## ACTION ITEM
Set down exactly the lines below, starting at the one that contains "Instruction: Toggle the" and ending at the one that contains "Click the credit_cards", with both of those lines included and nothing else.

## RECORD EXCERPTS
◆ ◆ ◆ ◆ ◆
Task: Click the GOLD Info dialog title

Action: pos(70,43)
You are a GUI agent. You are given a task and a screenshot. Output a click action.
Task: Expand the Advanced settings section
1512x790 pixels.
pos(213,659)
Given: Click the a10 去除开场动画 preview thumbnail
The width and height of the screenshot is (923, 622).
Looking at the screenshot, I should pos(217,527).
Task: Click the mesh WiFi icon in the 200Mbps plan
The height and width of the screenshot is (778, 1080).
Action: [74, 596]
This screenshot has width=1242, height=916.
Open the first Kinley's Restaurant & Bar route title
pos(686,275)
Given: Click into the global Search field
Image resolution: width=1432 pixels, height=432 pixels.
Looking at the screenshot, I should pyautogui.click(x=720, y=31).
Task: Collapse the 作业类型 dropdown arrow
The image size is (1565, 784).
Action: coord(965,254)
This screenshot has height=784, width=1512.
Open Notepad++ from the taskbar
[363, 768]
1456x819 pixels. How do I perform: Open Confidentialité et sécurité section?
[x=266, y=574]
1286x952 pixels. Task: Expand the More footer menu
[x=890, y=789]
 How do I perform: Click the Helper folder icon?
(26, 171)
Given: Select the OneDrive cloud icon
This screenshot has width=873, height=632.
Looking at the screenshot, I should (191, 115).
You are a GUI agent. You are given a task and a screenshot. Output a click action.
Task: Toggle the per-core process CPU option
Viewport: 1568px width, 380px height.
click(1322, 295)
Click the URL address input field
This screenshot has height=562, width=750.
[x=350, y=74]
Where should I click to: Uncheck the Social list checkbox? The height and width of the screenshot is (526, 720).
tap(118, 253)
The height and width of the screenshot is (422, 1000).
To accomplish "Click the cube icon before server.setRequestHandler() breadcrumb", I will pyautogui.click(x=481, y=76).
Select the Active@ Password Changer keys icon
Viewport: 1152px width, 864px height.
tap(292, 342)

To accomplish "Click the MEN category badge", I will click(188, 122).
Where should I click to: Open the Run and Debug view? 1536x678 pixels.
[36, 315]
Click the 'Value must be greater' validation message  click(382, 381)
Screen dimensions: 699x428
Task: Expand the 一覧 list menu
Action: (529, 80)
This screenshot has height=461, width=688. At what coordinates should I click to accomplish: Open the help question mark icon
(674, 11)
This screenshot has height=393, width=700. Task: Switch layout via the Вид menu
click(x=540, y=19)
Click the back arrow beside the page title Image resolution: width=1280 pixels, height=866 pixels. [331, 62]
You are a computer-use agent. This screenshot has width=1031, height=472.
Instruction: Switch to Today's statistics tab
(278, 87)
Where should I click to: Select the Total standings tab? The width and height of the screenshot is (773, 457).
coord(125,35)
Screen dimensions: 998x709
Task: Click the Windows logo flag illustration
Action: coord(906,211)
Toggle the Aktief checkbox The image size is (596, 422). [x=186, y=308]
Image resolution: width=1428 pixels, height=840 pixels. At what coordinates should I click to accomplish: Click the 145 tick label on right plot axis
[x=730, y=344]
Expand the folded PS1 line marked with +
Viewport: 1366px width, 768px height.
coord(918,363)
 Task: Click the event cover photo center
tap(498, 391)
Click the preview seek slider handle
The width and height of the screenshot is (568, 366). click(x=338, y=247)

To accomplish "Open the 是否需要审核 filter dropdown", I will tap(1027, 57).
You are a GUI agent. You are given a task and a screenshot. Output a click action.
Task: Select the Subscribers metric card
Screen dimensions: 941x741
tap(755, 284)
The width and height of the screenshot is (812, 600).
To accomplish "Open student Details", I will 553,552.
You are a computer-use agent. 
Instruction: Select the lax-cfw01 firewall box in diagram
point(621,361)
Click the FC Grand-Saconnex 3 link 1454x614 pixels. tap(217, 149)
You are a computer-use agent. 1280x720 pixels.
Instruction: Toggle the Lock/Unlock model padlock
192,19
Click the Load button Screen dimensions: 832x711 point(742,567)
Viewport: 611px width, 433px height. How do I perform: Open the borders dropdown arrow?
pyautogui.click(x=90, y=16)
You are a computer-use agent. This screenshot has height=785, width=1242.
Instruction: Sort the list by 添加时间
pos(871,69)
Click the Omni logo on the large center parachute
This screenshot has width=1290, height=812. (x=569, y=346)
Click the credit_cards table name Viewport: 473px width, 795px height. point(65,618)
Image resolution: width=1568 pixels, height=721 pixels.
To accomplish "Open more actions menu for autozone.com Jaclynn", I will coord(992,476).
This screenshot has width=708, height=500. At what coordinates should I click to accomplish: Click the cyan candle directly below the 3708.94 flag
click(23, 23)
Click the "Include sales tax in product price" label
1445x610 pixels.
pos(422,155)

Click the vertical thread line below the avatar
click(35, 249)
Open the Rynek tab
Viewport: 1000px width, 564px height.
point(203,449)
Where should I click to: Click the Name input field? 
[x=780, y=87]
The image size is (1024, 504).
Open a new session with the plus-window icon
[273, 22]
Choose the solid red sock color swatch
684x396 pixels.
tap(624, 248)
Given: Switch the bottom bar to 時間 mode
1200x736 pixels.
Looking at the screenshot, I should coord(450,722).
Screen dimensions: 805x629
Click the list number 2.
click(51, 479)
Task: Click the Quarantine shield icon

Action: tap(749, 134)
◆ ◆ ◆ ◆ ◆
## ANSWER TO THE PROBLEM
Instruction: Toggle the Lock/Unlock model padlock
192,19
Click the Load button Screen dimensions: 832x711 point(742,567)
Viewport: 611px width, 433px height. How do I perform: Open the borders dropdown arrow?
pyautogui.click(x=90, y=16)
You are a computer-use agent. This screenshot has height=785, width=1242.
Instruction: Sort the list by 添加时间
pos(871,69)
Click the Omni logo on the large center parachute
This screenshot has width=1290, height=812. (x=569, y=346)
Click the credit_cards table name Viewport: 473px width, 795px height. point(65,618)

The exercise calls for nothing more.